A noter qu’il existe des variantes permettant de pimenter les parties, chacune d’entre elles peut être utilisé une fois par manche.

-Idem : l’éclaireur fait la même annonce que le précédent.

-Changement de sens : Au lieu de faire une annonce, le joueur fait changer le sens de la partie, c’est donc à l’éclaireur précédent de refaire une annonce.

-Plume supplémentaire : après son annonce l’éclaireur demande à un adversaire de piocher une seconde plume à mettre dans son bandeau (sans la regarder), elle sera prise en compte dans le calcul final. Il n’est pas possible pour un joueur d’avoir plus de 2 plumes sur son bandeau.

-Double tomahawk : après son annonce le joueur déclare « double tomahawk », si le suivant conteste alors le perdant de leur duel prendra 2 tomahawks au lieu d’un. S’il ne conteste pas, le jeu continue normalement.

-Recommence : l’éclaireur refuse l’annonce qui lui est faite et oblige l’éclaireur précédent à en refaire une qui respecte les règles. Puis libre à l’éclaireur qui a annoncé recommence de l’accepter ou la dénoncer.

-Le suivant est… : Au lieu de suivre l’ordre habituel, l’éclaireur choisit qui lui succédera. Si le joueur désigné accepte la proposition de l’éclaireur, c’est alors lui qui prend la main.

Les joueurs peuvent donc se mettre d’accord pour utiliser certaines de ces variantes ou la totalité d’entre elles.

Vous pouvez avoir un aperçu de ce que donne une partie de Coyote, dans le compte-rendu de notre 6ème séance.

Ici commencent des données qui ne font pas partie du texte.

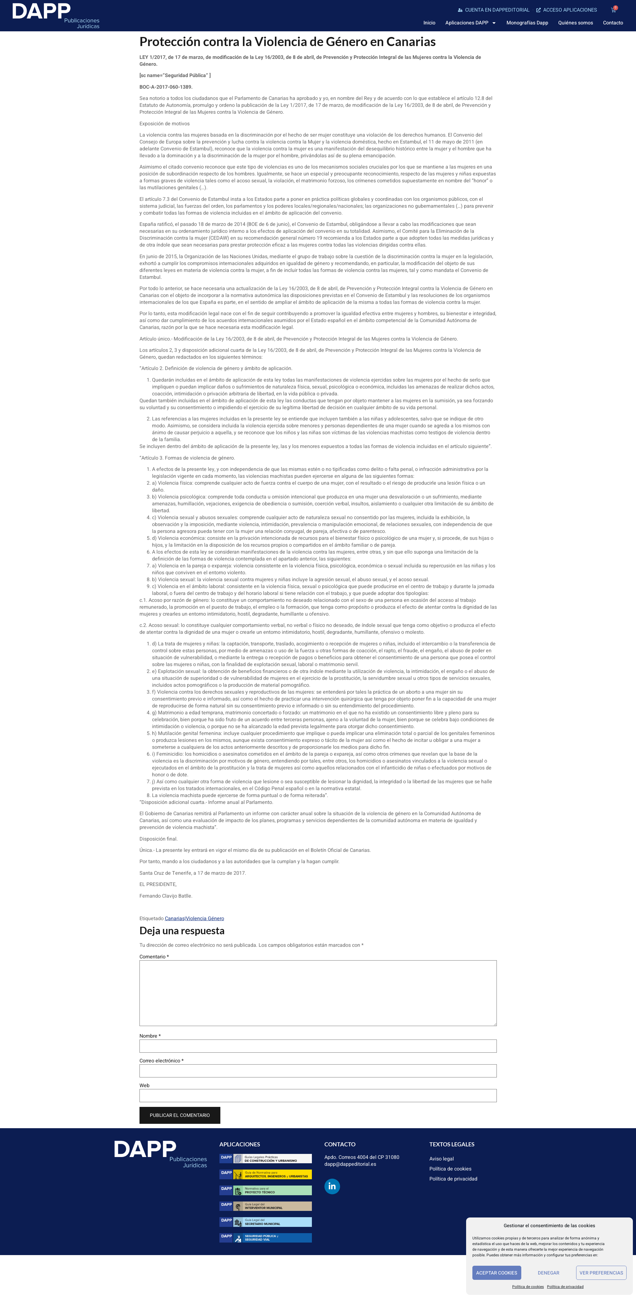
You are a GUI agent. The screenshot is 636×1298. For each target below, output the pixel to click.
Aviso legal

L’avis de Captain Johan sur Coyote :
Coyote est un petit jeu d’ambiance très sympa qui n’est pas sans rappeler le Pérudo (pour celles et ceux qui connaissent) mais sans les jets de dés.

On va donc devoir essayer de piéger ses adversaires en proposant un nombre qui s’approche le plus possible de la valeur totale des plumes des joueurs. Bien évidemment, on ne connait pas la valeur de sa propre plume (aucun intérêt sinon) et c’est là qu’on va pouvoir se mettre à bluffer.

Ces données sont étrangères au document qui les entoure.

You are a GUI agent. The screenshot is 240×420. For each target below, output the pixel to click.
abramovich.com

Bien évidemment le bluff doit être crédible, si vous augmentez vraiment fortement le nombre par rapport à l’éclaireur précédent, le suivant va probablement vous « coyoter ». Par contre en observant bien la plume du joueur suivant, selon le nombre que vous annoncerez il est possible de le faire douter et l’amener à se planter.

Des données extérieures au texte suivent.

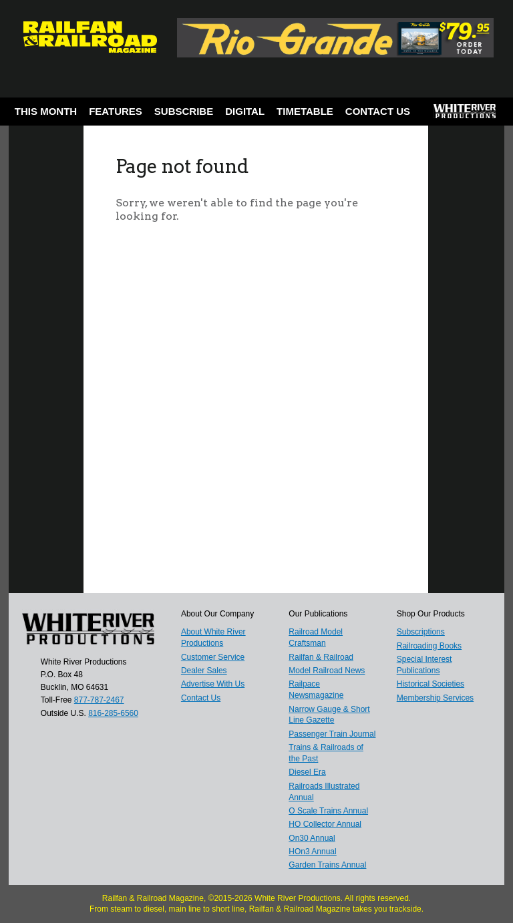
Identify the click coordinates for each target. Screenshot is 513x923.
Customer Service (212, 657)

Le jeu repose quand même en grande partie sur le hasard, puisque l’issue de la manche dépendra beaucoup des différentes plumes piochées et notamment de la valeur de notre propre plume. On peut donc se retrouver à perdre si l’on possédait l’une des plumes spéciales (genre max -).

Dans le même ordre d’idées, le premier éclaireur s’il est vraiment malchanceux pourra être obligé de perdre si les résultats autour de la table sont négatifs, en raison de plusieurs plumes spéciales. Comme il est obligé de dire au moins 1, il se fait coyoter direct et n’a quasiment aucune chance de s’en sortir (sauf si on utilise des variantes).

Plus on est nombreux et plus le jeu est sympa, puisque selon les stratégies de chacun on peut donc faire plusieurs propositions au cours de la même manche ou alors ne pas être sollicité (si un joueur augmente vite), selon les prises de risque de chacun. Il est donc bien plus facile de durer longtemps quand on est nombreux que lorsqu’on n’est que 2 ou 3 joueurs en lice.

Quoi qu’il en soit Coyote remplit parfaitement bien son office de petit jeu d’ambiance, pas prise de tête pour deux sous. Le matos est de bonne facture et tient bien le coup, même s’il vaut mieux éviter de trop jouer avec les bandeaux (enfin ne pas s’amuser à tirer dessus dans tous les sens) pour ne pas courir le risque de les abîmer.

C’est également très plaisant que des petites variantes aient été prévues, car elles permettent de pimenter les parties et d’allonger sa durée de vie.

En bref Coyote est un petit jeu d’ambiance très sympa et qui remplit parfaitement bien son office, on rigole bien pendant les parties et c’est là le principal. Un bon petit jeu pour se détendre entre deux parties de jeux, ou pour bien débuter ou achever une session de jeux.